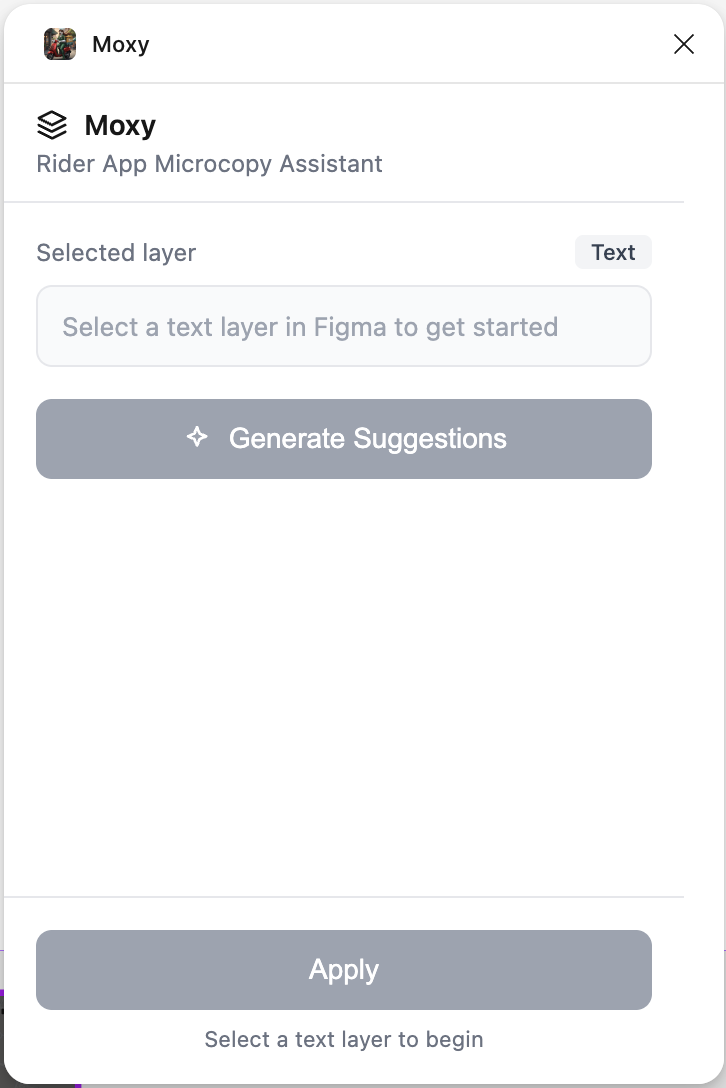The width and height of the screenshot is (726, 1088).
Task: Click divider line above the Apply button
Action: coord(344,897)
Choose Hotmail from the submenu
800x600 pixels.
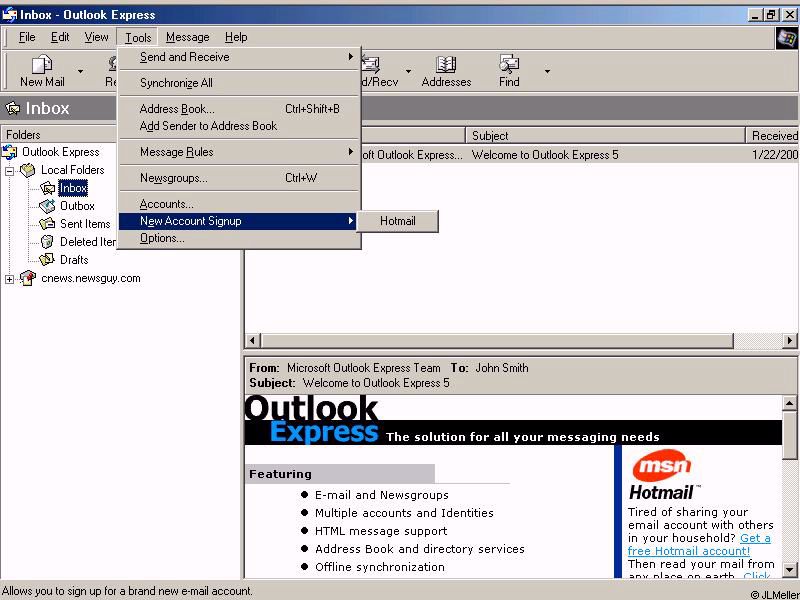(x=397, y=221)
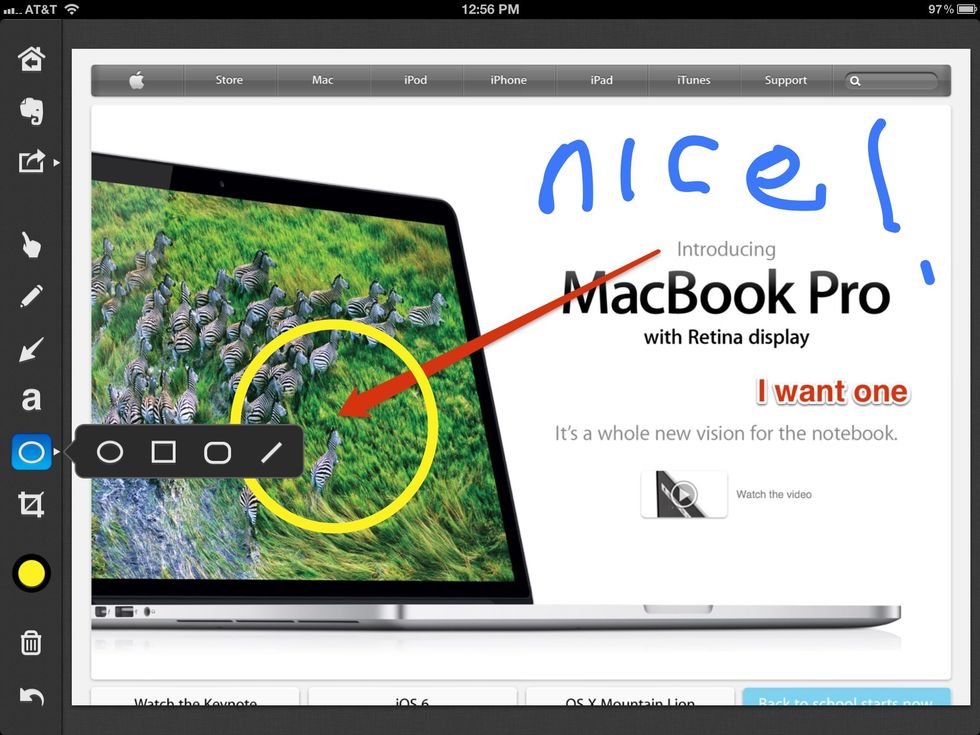Expand the blue Shape tool options
The image size is (980, 735).
[x=31, y=453]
========================================
WRITTEN INSTRUCTION: Can you rewrite all the records above with "submenu" swapped for "dropdown menu" and everything else left unchanged? Leave the pictures out.

ANSWER TO THIS PROBLEM:
The width and height of the screenshot is (726, 1088).
Task: Click divider line above the Apply button
Action: coord(344,897)
Choose Hotmail from the dropdown menu
800x600 pixels.
(x=397, y=221)
Expand the blue Shape tool options
The image size is (980, 735).
[x=31, y=453]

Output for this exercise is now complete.